I'm rooting for Tesla Motors. I'm also rooting for that kid on the street corner selling lemonade. Especially if it's $56,000 to $200,000 a glass because it comes from organically grown, Michigan lemons of a strain the kid spent the past 6 years developing to grow in a temperate climate.
That's some frickin' amazing lemonade.
I want Tesla Motors to grow and survive and prosper and create numerous, well paying jobs that keep Americans in the manner in which we demand to be kept. And I'm willing to front some taxpayer money to help it in its rise...but I reject the subtext that Tesla should get money In Lieu Of General Motors, or that it should get Some Money Slated For General Motors as suggested by ourfriend and fellow Kossack
Why don't we take a huge chunk of those BILLIONS we are throwing at GM et. al. and throw them to a company which is at the forefront of design and technology which could wean us away from foreign oil, and move us in the Green direction?
As many suggest, it's not an either-or situation.
Let's keep Tesla Motors in perspective.
To date Tesla has sold 140 Roadsters according to this January 9th article from Huffington Post.
140.
Chrysler, one of the companies so many claim can't sell cars because "nobody is buying them" sold 100,000 vehicles LAST MONTH.
Chrysler: 100,000 cars in March.
Tesla: 140 Roadsters (but let's be generous here and include the 850 or so back orders they have).
If 100,000 vehicles in a month rates "nobody wants them" I don't even know what 140 vehicles rates. The "nobody wants them" argument is simply stupid anyway, so...moving along.
Between GM or Chyrlser and Tesla we're talking about several orders of magnitude (adding a zero on the end of) difference in size. We're also talking about several orders of magnitude in numbers of jobs...
...Tesla Motors should not receive a DIME of money slated for the domestic auto industry. That is a ridiculous suggestion.
Some day, Tesla Motors may be a big player and may be a keystone in American manufacturing, but that day isn't today.
Even big automakers struggle to make money on cars that sell 20,000 units a year, and so far Tesla has sold 140 Roadsters.
It's important to remember that all manufacturing is connected. Toyota and GM and even Tesla use many of the same companies to create parts. There's a factory just down the road from me, CWC Textron that makes camshafts for Honda, Ford, Toyota and GM. These major companies by sheer quantity uphold the general infrastructure Telsa itself needs in order to create parts.
As I've mentioned before, Toyota very much wants GM to survive, because a GM collapse would cause a huge disruption in their ability to get parts. Tesla would have that an even worse time of it, as would all other American, ans possibly global manufacturing.

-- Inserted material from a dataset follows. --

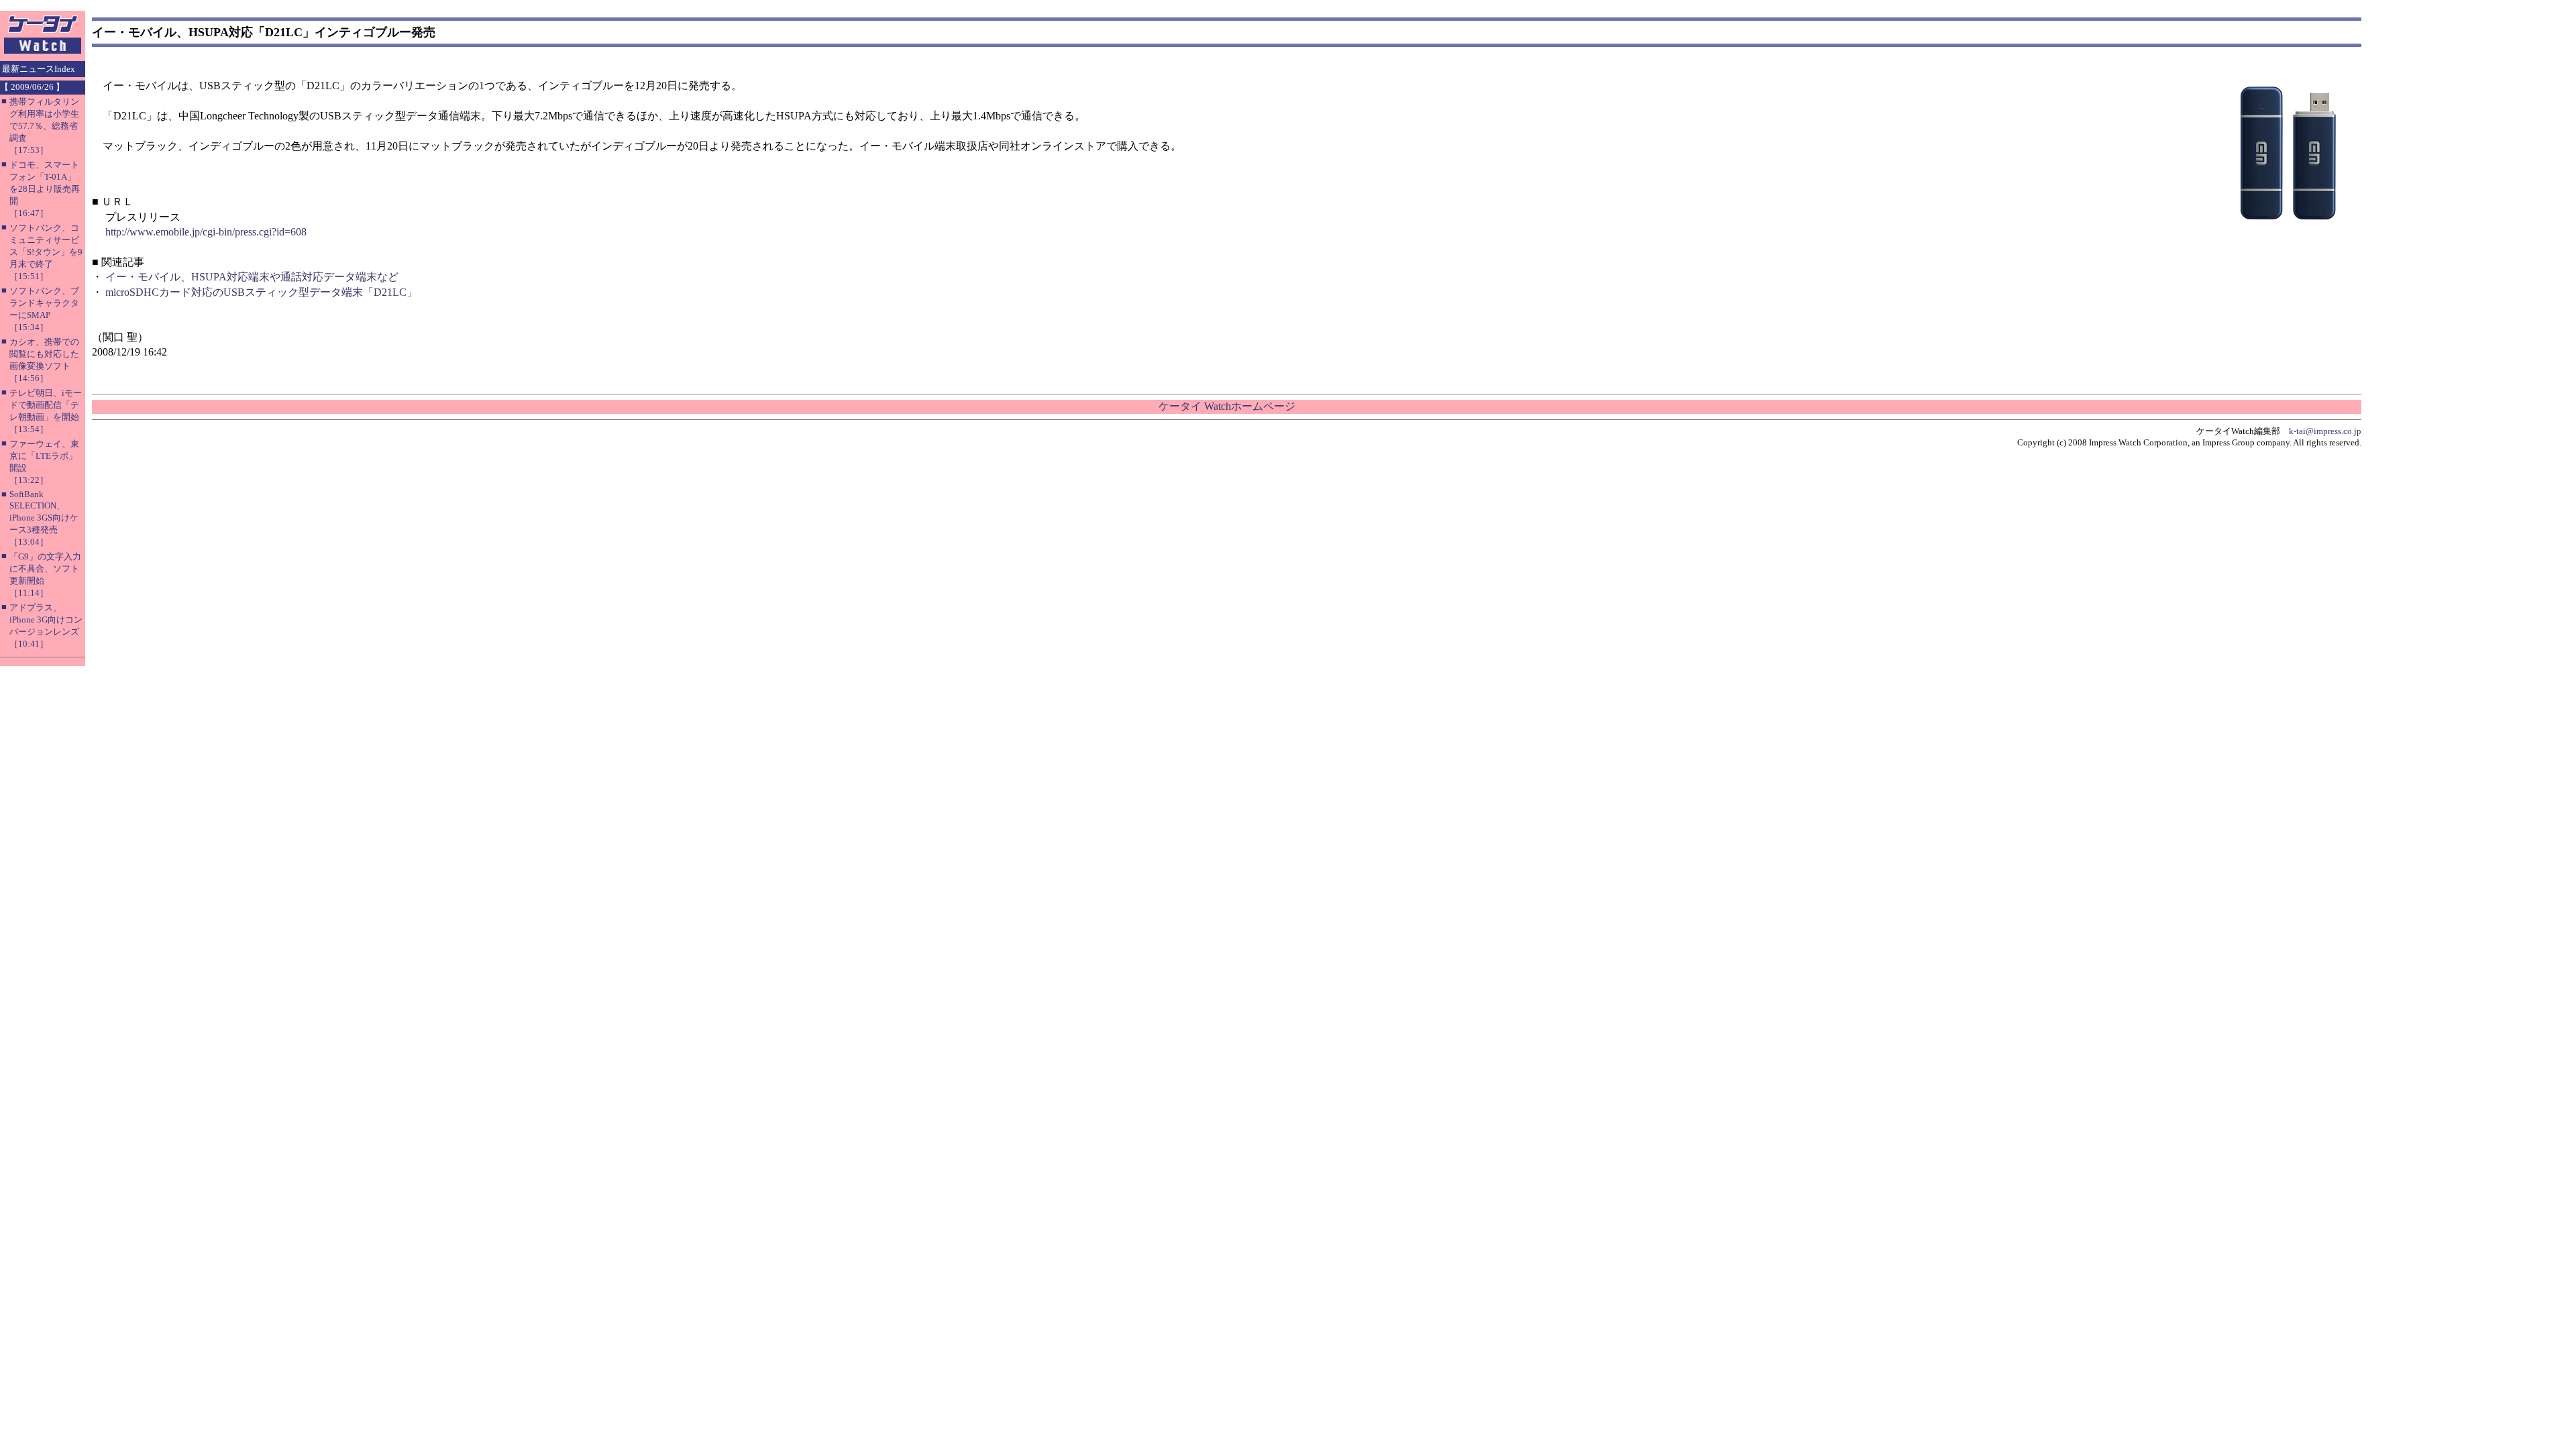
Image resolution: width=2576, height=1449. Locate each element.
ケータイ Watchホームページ (1227, 406)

Right now, Tesla is a small kettle lake, not an ocean. It doesn't create its own weather patterns yet in every aspect of manufacturing from cars to cookies like the current, large Automotive players. Few people particularly LIKE that we have companies with so much influence and impact on every crevasse of our lives, no matter where you live in the United States. But that's the world we live in. That's the world we inherited. That's partly the world we're trying to change. And maybe Tesla can help be a part of that change.
But we need to be realistic. Tesla is only what we WISH were true. It's not yet true in terms of impact on American jobs. And I'm in favor of investing American money into it. But it shouldn't get a dime of money slated for GM or Chrysler. Not a dime.